Geschrieben am 1. Januar 2006 von für Comic, Litmag

Adrian Tomine: Sommerblond

Snapshots der Jugend

Der amerikanische Comic-Zeichner Adrian Tomine porträtiert die emotionale Zerrissenheit seiner Generation. Markus Kuhn

Cammie ist ein Party-Girl. Süß, frech, mutig, ausgeflippt. Trinkt schon mal ordentlich mit, wenn die Jungs am Saufen sind. Ist nicht zimperlich, wenn es darum geht, die Bedürfnisse des anderen Geschlechts zu befriedigen … Ein Volltreffer? Der Star ihres Jahrgangs? Na ja … vielleicht ist sie auch etwas zu ausgeflippt. Die anderen Girls jedenfalls hassen sie und selbst die triebgesteuerten Jungs, die sich im Partyrausch von ihr verwöhnen lassen, beginnen, sie in der Schule zu verachten. So richtig ernst genommen wird sie eigentlich nur noch von einem: von Scotty, dem Langweiler.

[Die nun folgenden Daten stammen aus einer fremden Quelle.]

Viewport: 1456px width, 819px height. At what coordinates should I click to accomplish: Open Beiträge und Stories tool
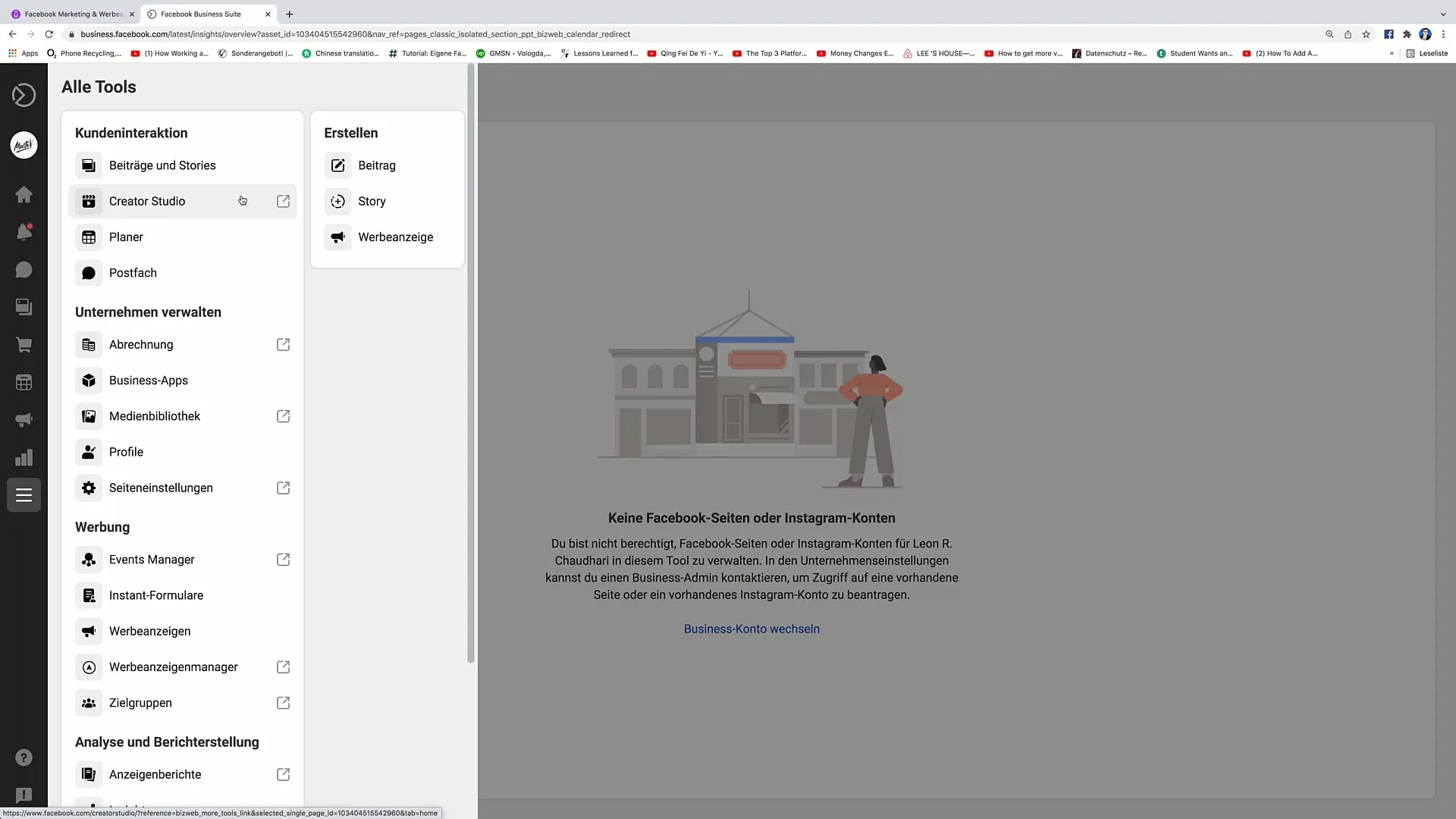point(162,165)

Scotty ist ein echter Außenseiter. Unsportlich, uncool, analytisch, öde und ziemlich vernünftig. Ist eigentlich nie dabei, wenn mal etwas los ist. Wird von den Jungs im Umkleideraum gehänselt. Hängt ständig mit Alex der Schwuchtel rum. Wer weiß, ob Scotty nicht auch …

Die seltsame, sich langsam entwickelnde Beziehung zwischen diesen grundverschiedenen Jugendlichen wäre der ideale Stoff für eine Short-Story, die sich mit dem bizarren Beziehungs-Techtel-Mächtel unter Teenagern beschäftigt. Aber kann man aus so einem Stoff ohne Gewalt und Action auch einen Comic machen?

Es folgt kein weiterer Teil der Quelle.